MP faz operação contra ex-servidores da Prefeitura de SP investigados por fraudes em licitações
Operação mira fraudes em licitações na Prefeitura de SP O Grupo de Atuação Especial de Combate ao Crime Organizado (Gaeco) do Ministério Público de São...
Operação mira fraudes em licitações na Prefeitura de SP O Grupo de Atuação Especial de Combate ao Crime Organizado (Gaeco) do Ministério Público de São Paulo deflagrou nesta terça-feira (7) a Operação Ar Frio para cumprir buscas contra dois ex-servidores da Prefeitura de São Paulo investigados por fraudes em licitações. Eles foram exonerados em março deste ano.
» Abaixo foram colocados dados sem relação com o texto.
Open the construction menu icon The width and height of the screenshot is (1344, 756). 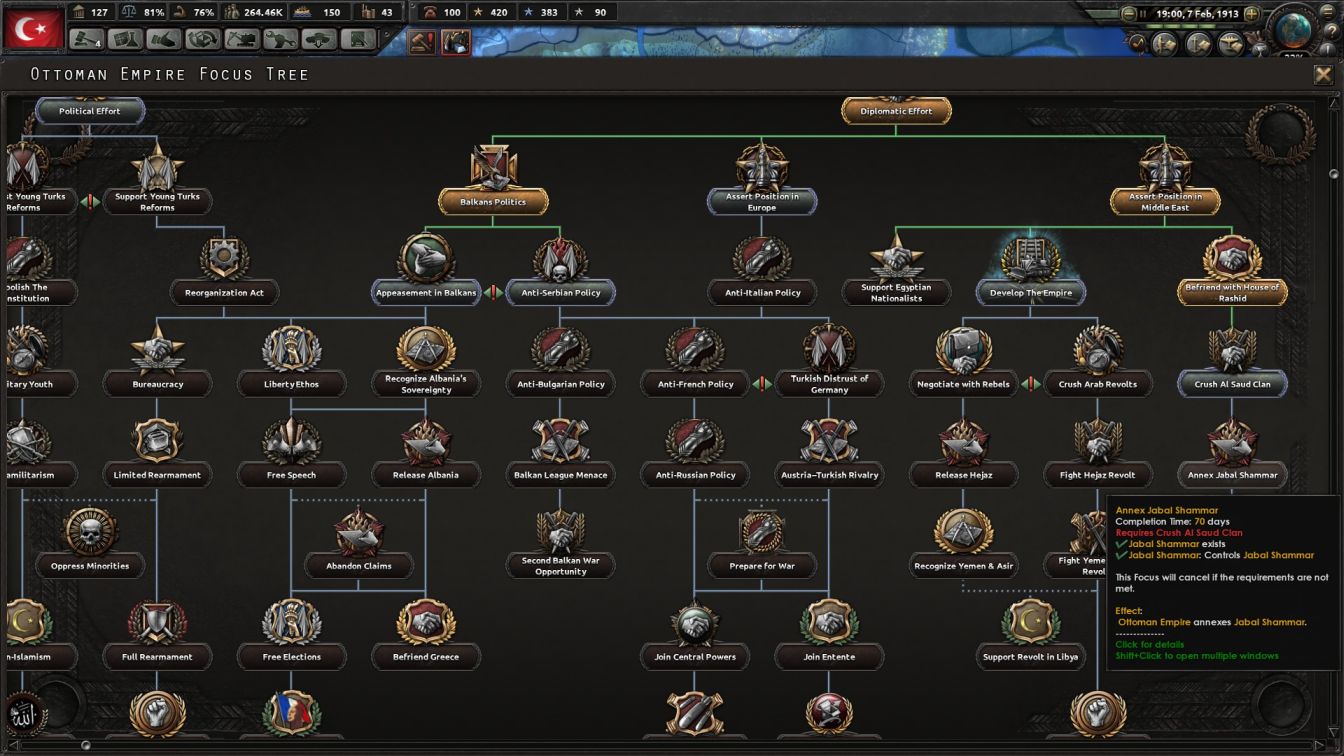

Um dos ex-servidores era da Secretaria Municipal de Infraestrutura e Obras e o outro era coordenador de licitações da Secretaria Municipal das Subprefeituras. Eles teriam atuado para direcionar processos licitatórios em favor de empresas e grupos previamente ajustados, em troca de vantagem indevida. Nem a prefeitura nem as sedes das secretarias são alvos de buscas. Grupo de Atuação Especial de Combate ao Crime Organizado (Gaeco), do Ministério Público de São Paulo, em operação de março de 2026 Divulgação/MP-SP O MP recebeu uma denúncia sobre o assunto em fevereiro. A suspeita envolve irregularidades que teriam sido cometidas entre 2022 e 2025. A licitação principal investigada é sobre compra de ar condicionado no valor de R$ 1 bilhão. Ela chegou a ser suspensa e foi retomada após a exoneração dos servidores. Uma das frentes de investigação tem como foco saber se os servidores recebiam propina, já que há uma suspeita pela incompatibilidade patrimonial. As buscas ocorrem em endereços ligados aos dois ex-servidores na capital e na região metropolitana. O objetivo da operação é coletar documentos e outras informações que possam ser úteis para o aprofundamento da investigação. Celulares dos alvos foram apreendidos. De acordo com os elementos reunidos até o momento, os valores obtidos seriam incompatíveis com os rendimentos formalmente declarados pelos investigados, havendo indícios de aquisição de imóveis, veículos e outros bens por meio de interpostas pessoas, o que, em tese, pode configurar também ocultação de patrimônio de origem ilícita. Os fatos estão sendo apurados à luz de condutas que, em tese, podem se amoldar aos crimes de corrupção, fraude em licitações e lavagem de capitais. Na casa de um dos investigados, os agentes apreenderam cerca de R$ 100 mil em espécie.